Complex probabilistic/stochastic processes are of central importance in modern computing, representing new challenges in Engineering and Technology, both from theoretical and practical perspectives. They involve real-valued parameters (probabilities of transitions, distributions characterizing the residence-time in a state, etc.) to abstract missing information, model ignorance, uncertainty or inherent randomness. Advances in verification of probabilistic and real-time systems as well as the tremendous growth of applications in cyber-physical systems, machine learning, and planning under uncertainty testify to their importance. To develop dedicated probabilistic/stochastic programming languages or theories of systems, one needs to reconsider the foundations of computational theory, since the classic logical principles supporting it must be replaced with non-classical (e.g., measure-theoretic) probabilistic principles. More concretely, identifying probabilistic processes with identical probabilistic behaviours, as the classic computability theory does, is too `exact' for most purposes. In applications, one instead needs to know whether two processes that may differ by a small amount in their real-valued parameters have sufficiently similar behaviours, or to study the behavioural divergence-convergence of inequivalent probabilistic programs.
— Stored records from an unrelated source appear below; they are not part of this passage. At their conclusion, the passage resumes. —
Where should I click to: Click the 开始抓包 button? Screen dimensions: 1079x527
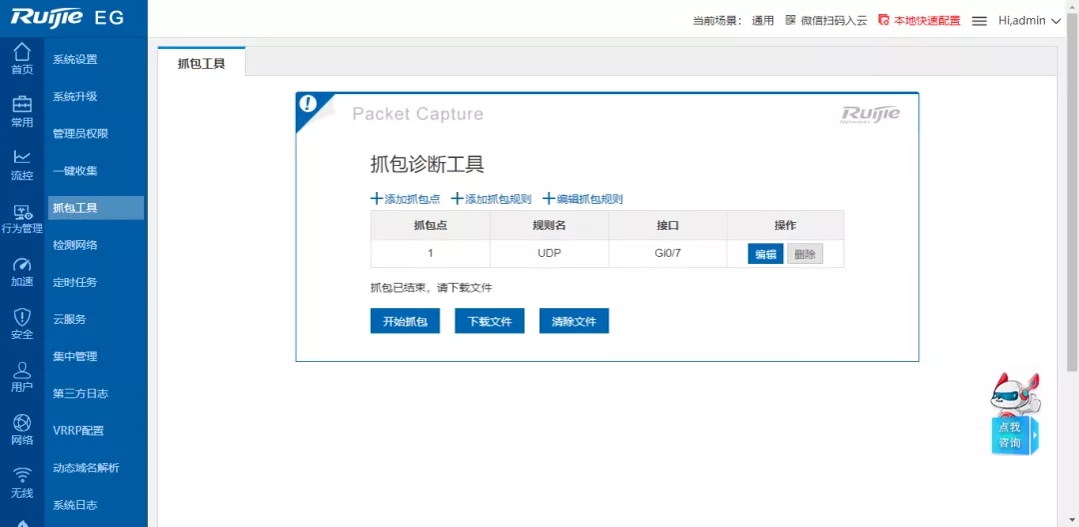pyautogui.click(x=405, y=321)
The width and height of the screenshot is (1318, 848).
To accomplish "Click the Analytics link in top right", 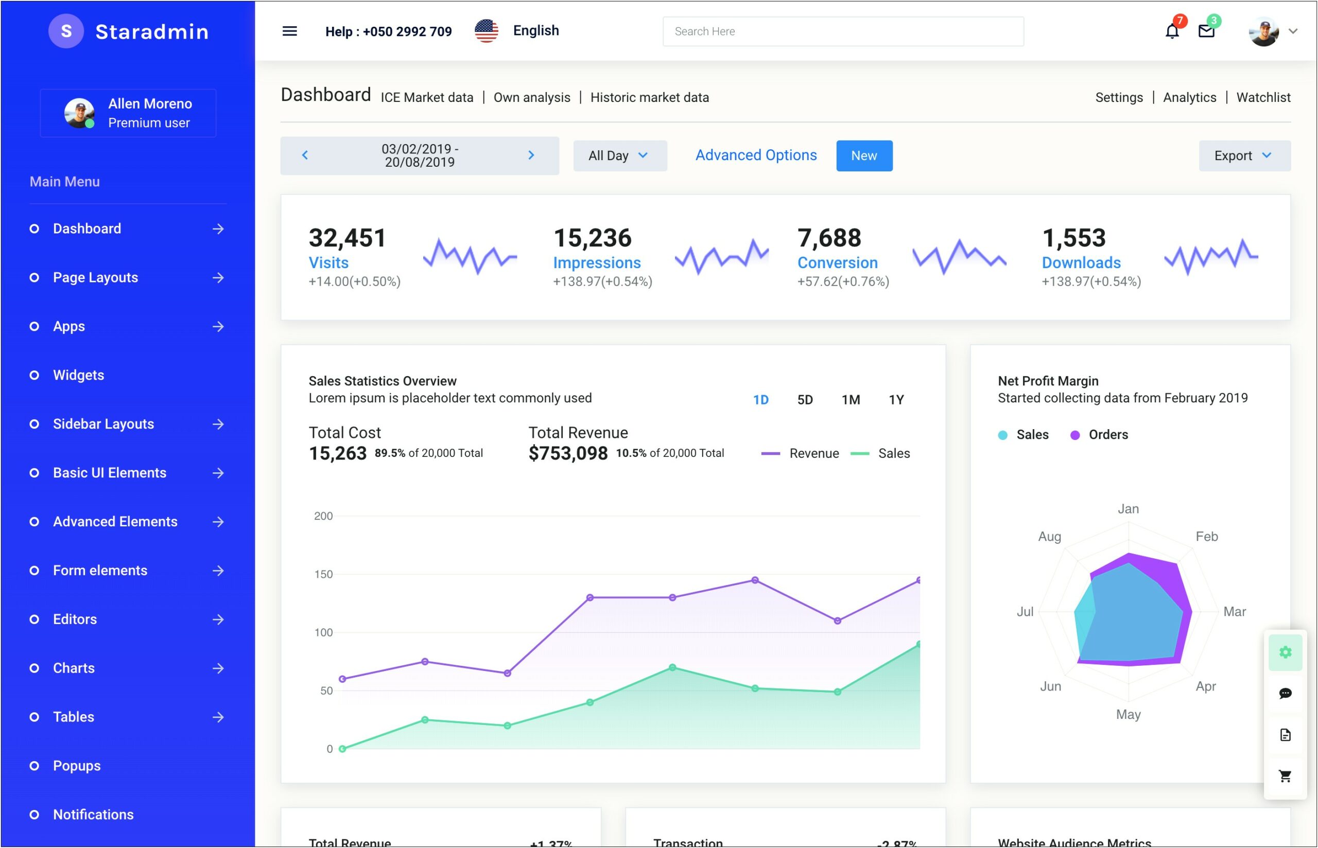I will [1189, 97].
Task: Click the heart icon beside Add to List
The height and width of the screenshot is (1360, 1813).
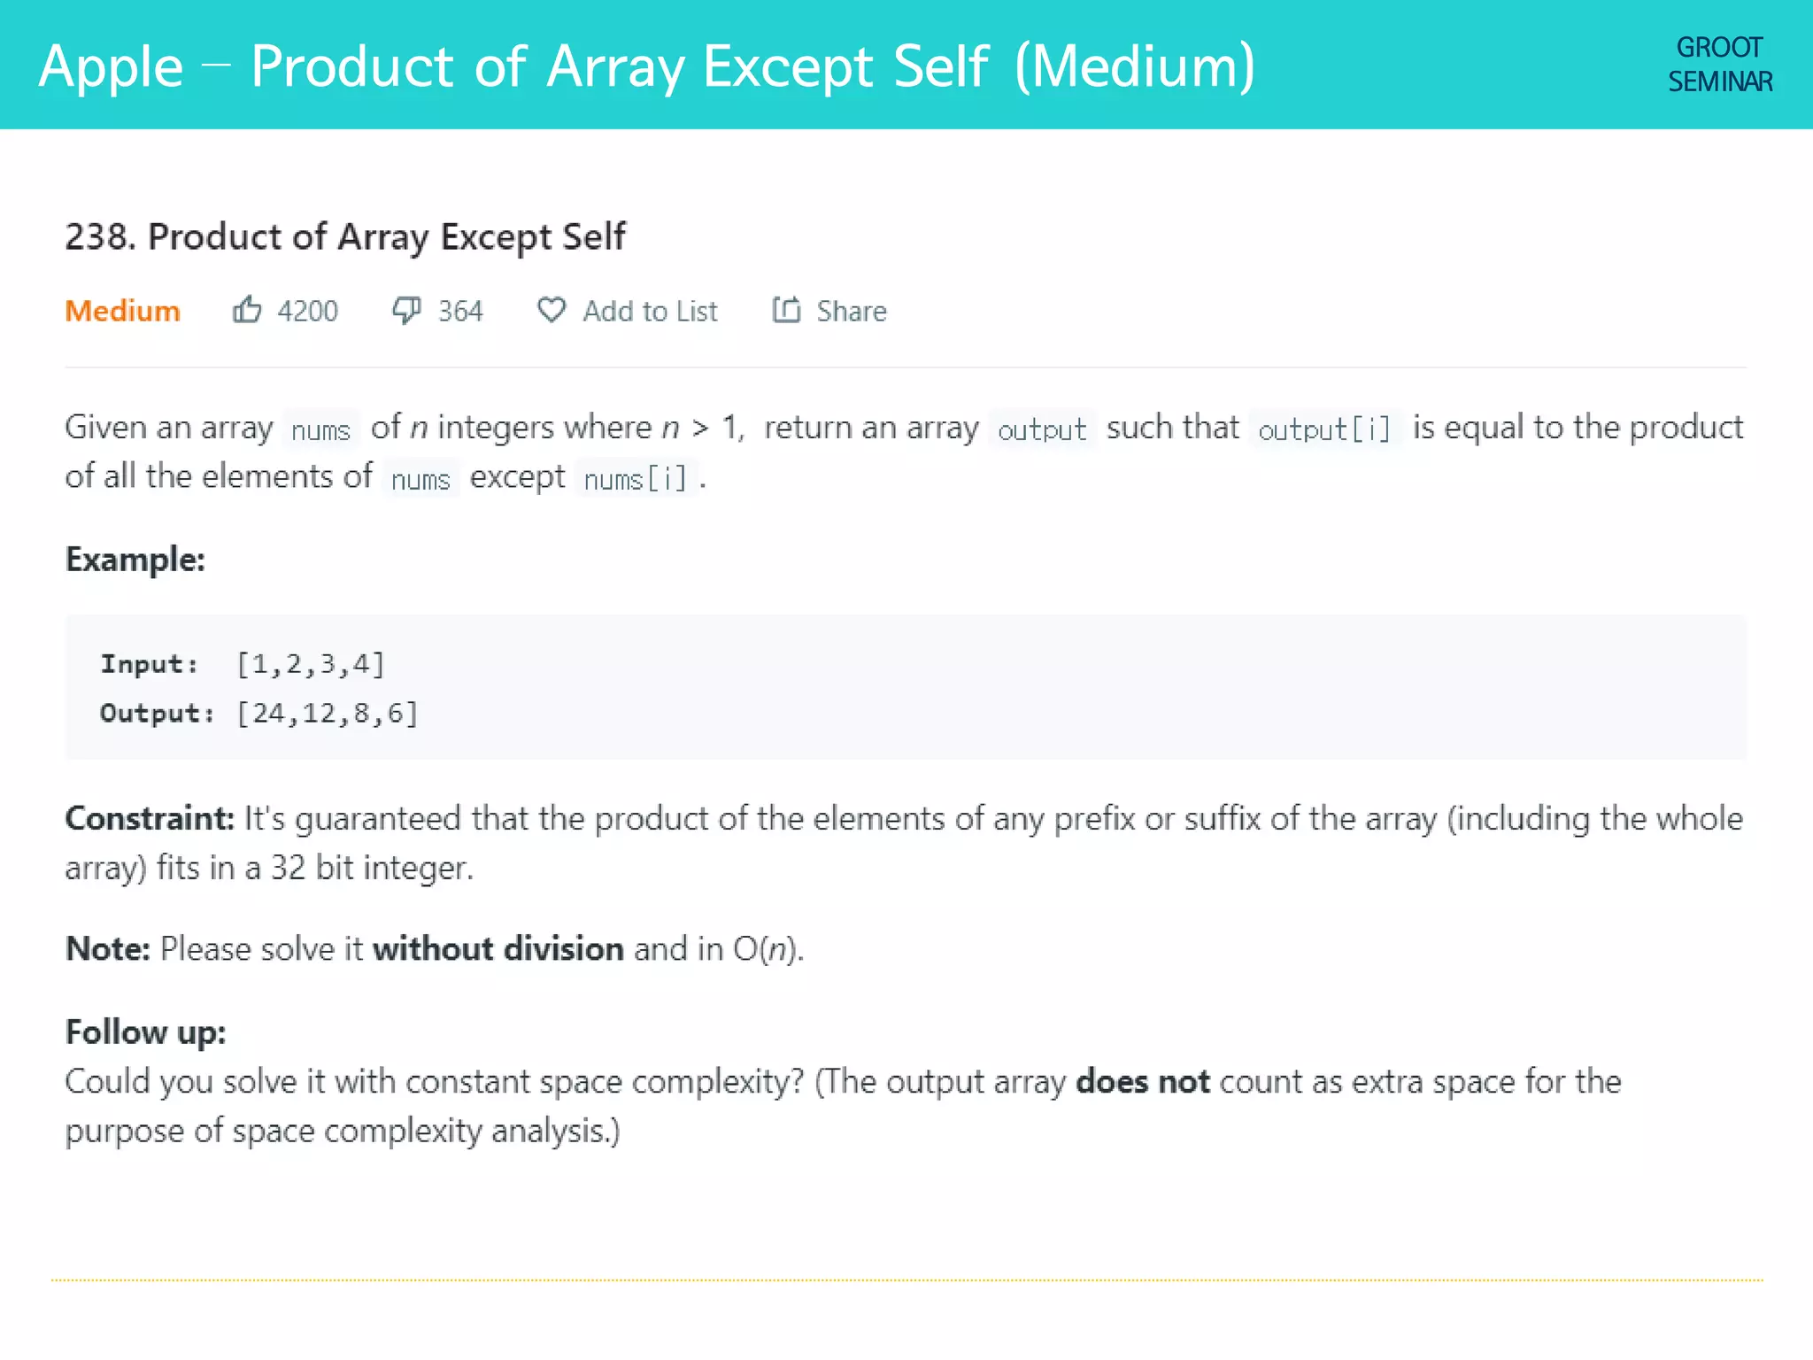Action: pos(551,310)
In this talk I will discuss two such non-standard semantics: the metric semantics and the Boolean-valued semantics, with their advantages and limitations. And I will present some technical details and challenges emerging form the metric semantics.

Bibliography:

[1] R. Mardare, P. Panangaden, G. Plotkin. Quantitative Algebraic Reasoning, LICS 2016.

[2] R. Mardare, P. Panangaden, G. Plotkin. On the Axiomatizability of Quantitative Algebras, LICS 2017.

[3] G. Bacci, R. Mardare, P. Panangaden, G. Plotkin. An Algebraic Theory of Markov Processes, LICS 2018.

[4] G. Bacci, R. Furber, D. Kozen, R. Mardare, P. Panangaden, Dana Scott. Boolean-Valued Semantics for Stochastic Lambda-Calculus, LICS 2018.